Le son était également peu présent, excepté quelques bribes de musique lors des différents témoignages, ainsi qu’un chant italien, qui nous a paru étranger au contexte. 

Au terme du spectacle, les applaudissements ont accueilli les acteurs avec un enthousiasme troublé d’incertitudes, suite à l’omission du verdict. Nous sommes reparties en plein débat, aux vues de la tournure inhabituelle qu’avait ce procès. Nous avons aimé ce moment riche, satisfaisant, qui nous a fait beaucoup réfléchir.

Adrien Barazzone est connu pour sa capacité à maitriser l’ironie au sein de ses œuvres. En effet, nous avons retrouvé sa marque de fabrique tout au long de la pièce. Entre son texte humoristique et les personnages caricaturés, truffés de divers accents, de mimiques et d’une gestuelle exagérée et munis d’accessoires clichés : l’humour était au rendez-vous. Ce goût de la mise en scène dynamisait les monologues, le manque d’éléments découverts concernant l’avancée de l’affaire ainsi que la forme peu entrainante qu’on retrouve habituellement au tribunal.

Nous souhaitons souligner le remarquable jeu des différents acteurs, qui ont tous interprétés entre deux et trois rôles. Ces changements de personnages étaient marqués par des changements de costumes et d’accessoires, effectués sur la scène.

Données fournies:
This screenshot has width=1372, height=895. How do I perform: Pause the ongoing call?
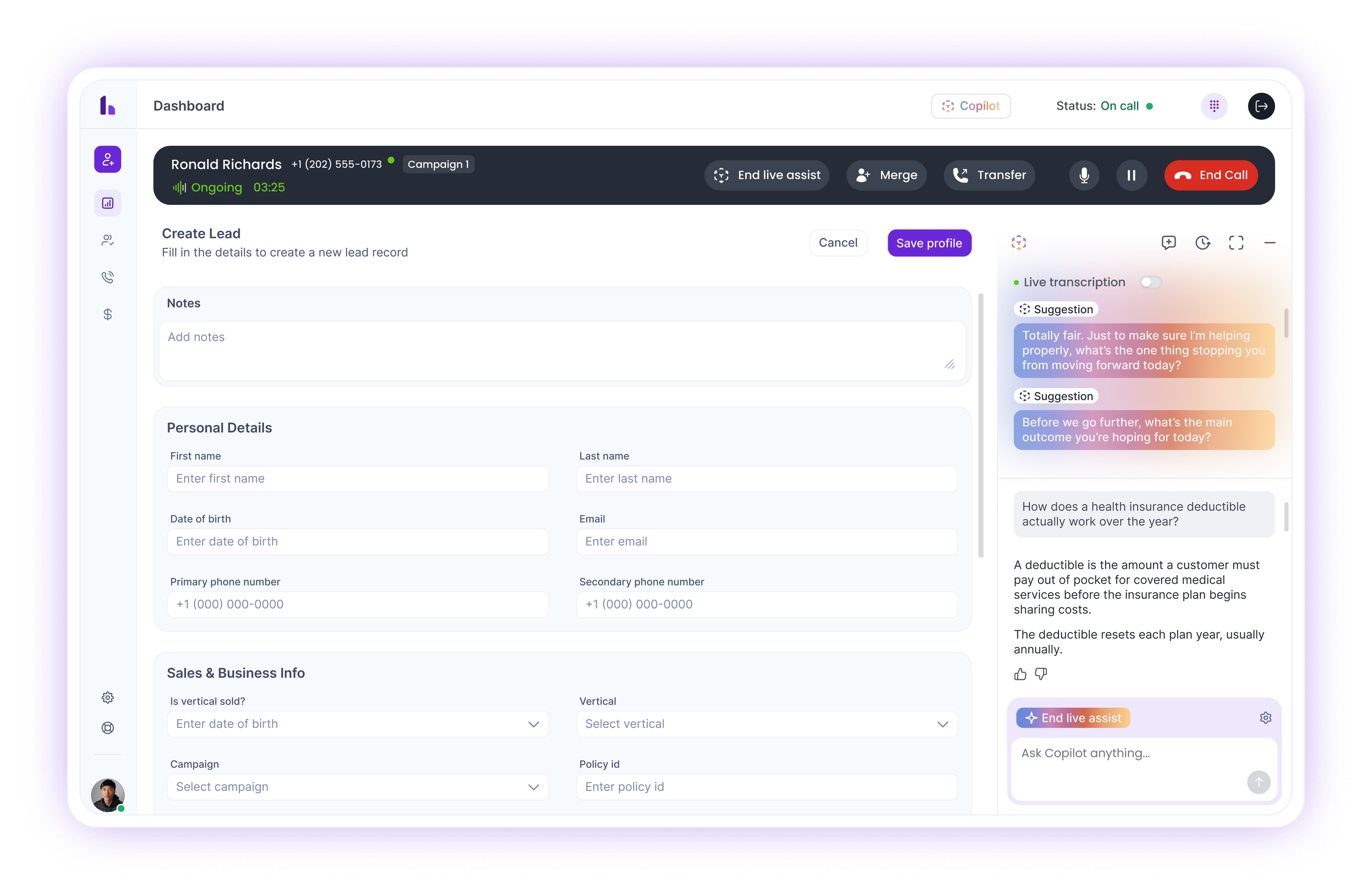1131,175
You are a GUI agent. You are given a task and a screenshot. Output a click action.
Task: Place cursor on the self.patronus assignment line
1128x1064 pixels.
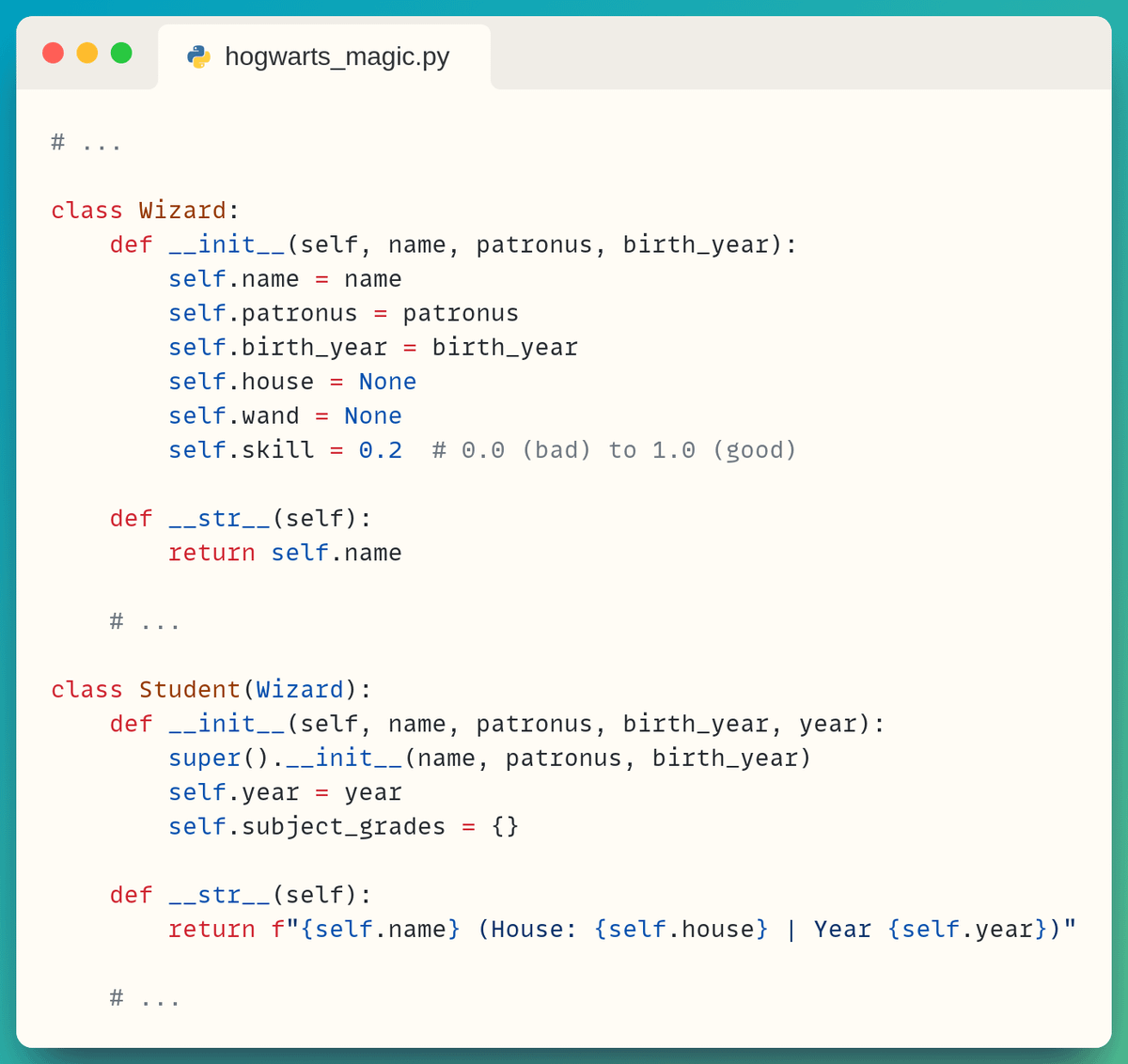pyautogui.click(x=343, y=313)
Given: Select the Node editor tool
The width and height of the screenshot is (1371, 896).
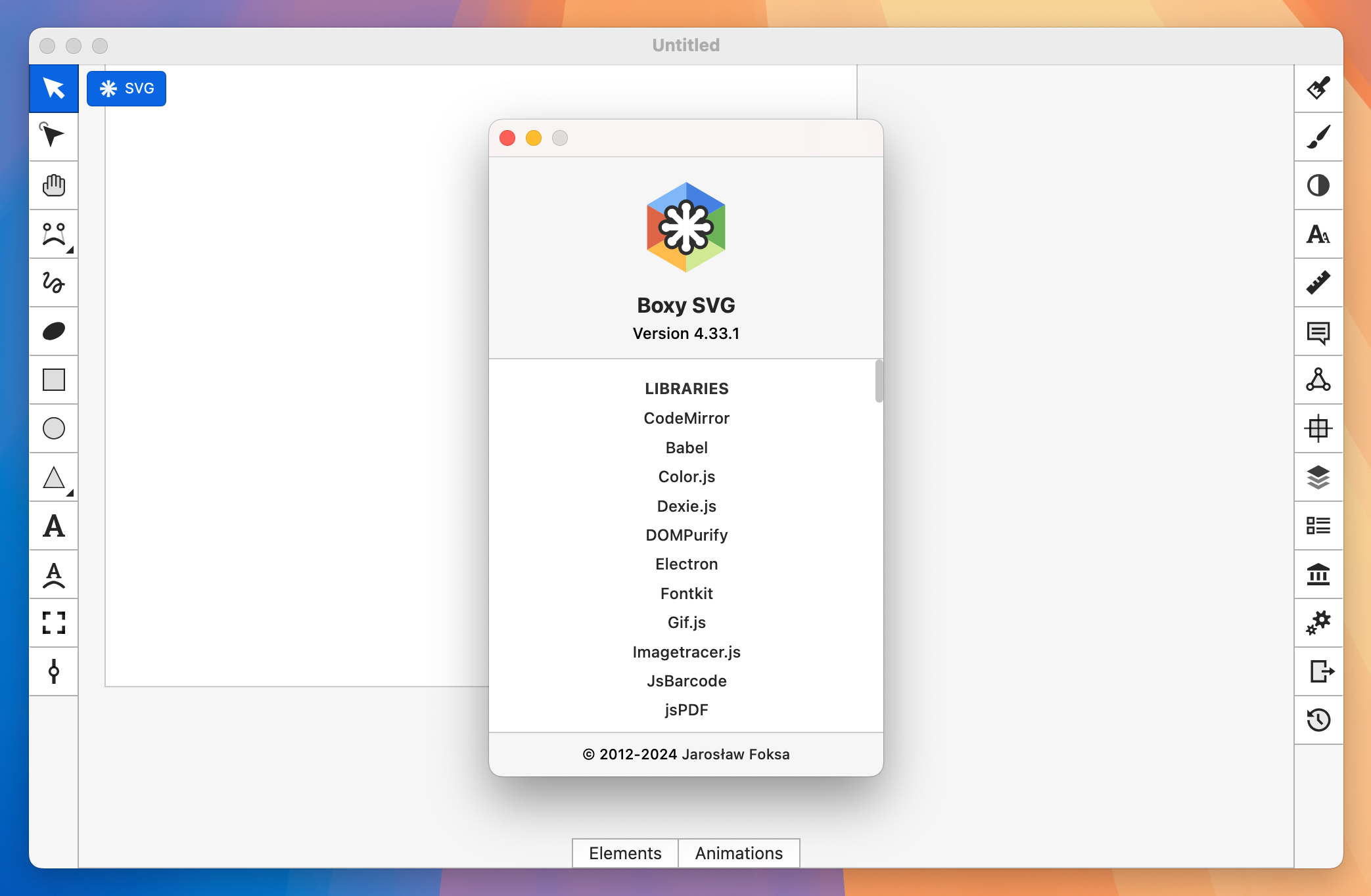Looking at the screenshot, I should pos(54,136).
--
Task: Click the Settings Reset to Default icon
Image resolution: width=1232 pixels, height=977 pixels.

Consigne:
Recopie la critique du spectacle en commençant à "Le son était" et en finissant à "fait beaucoup réfléchir.", et remplace "italien" par "allemand".

Corrigé:
Le son était également peu présent, excepté quelques bribes de musique lors des différents témoignages, ainsi qu’un chant allemand, qui nous a paru étranger au contexte. 

Au terme du spectacle, les applaudissements ont accueilli les acteurs avec un enthousiasme troublé d’incertitudes, suite à l’omission du verdict. Nous sommes reparties en plein débat, aux vues de la tournure inhabituelle qu’avait ce procès. Nous avons aimé ce moment riche, satisfaisant, qui nous a fait beaucoup réfléchir.